--- TASK MATERIAL Enclosed Below ---
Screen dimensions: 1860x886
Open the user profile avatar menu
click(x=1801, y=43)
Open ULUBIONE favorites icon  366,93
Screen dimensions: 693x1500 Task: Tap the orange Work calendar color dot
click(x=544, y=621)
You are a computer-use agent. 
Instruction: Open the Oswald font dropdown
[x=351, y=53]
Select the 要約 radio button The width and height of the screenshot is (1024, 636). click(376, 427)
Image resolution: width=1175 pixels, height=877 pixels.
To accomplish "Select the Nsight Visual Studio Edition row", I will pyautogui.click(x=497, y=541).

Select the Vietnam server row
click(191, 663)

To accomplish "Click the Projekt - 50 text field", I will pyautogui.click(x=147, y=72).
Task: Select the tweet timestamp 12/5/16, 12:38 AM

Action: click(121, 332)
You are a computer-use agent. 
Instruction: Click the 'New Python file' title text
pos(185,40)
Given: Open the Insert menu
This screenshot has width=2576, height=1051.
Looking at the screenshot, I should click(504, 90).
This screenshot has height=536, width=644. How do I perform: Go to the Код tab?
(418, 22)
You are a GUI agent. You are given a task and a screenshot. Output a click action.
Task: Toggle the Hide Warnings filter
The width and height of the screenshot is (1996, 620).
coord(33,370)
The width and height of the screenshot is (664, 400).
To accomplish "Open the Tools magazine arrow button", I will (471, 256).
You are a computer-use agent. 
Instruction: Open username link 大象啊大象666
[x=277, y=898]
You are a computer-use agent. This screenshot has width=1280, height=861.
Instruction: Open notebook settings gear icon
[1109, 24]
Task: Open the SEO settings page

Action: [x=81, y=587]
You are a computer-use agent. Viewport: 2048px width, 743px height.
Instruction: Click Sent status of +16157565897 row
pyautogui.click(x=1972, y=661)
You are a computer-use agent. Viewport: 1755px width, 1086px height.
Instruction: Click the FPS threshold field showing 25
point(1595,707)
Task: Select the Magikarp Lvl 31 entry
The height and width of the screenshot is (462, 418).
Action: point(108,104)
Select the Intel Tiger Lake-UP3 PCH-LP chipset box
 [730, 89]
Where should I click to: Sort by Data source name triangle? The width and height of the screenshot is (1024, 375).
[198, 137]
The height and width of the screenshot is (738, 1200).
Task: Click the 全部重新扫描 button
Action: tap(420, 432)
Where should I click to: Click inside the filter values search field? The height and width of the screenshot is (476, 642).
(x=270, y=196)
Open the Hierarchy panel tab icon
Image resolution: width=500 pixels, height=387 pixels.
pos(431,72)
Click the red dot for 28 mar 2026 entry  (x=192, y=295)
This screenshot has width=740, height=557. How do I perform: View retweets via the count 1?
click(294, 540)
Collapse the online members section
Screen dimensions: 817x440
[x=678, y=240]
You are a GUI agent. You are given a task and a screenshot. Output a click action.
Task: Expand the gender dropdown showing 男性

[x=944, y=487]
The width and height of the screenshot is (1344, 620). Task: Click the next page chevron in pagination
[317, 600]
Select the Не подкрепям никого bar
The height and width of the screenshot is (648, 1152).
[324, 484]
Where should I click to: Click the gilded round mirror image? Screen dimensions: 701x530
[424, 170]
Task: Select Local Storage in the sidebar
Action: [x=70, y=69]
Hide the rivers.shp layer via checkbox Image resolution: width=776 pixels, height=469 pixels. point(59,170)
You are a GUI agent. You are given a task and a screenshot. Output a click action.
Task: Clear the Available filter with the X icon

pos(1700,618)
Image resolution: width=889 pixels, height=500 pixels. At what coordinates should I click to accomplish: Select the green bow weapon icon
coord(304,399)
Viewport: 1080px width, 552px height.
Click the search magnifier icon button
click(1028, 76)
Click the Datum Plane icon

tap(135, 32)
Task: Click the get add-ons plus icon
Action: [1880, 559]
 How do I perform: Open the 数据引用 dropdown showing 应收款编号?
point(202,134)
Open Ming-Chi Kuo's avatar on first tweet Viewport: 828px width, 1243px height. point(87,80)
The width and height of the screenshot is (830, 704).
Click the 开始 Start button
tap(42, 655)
--- End of Enclosed TASK MATERIAL ---
## WHAT THE TASK REQUIRES
State, with no accompanying text, how many lines of the material contain the string "Viewport".

## WRITTEN ANSWER
4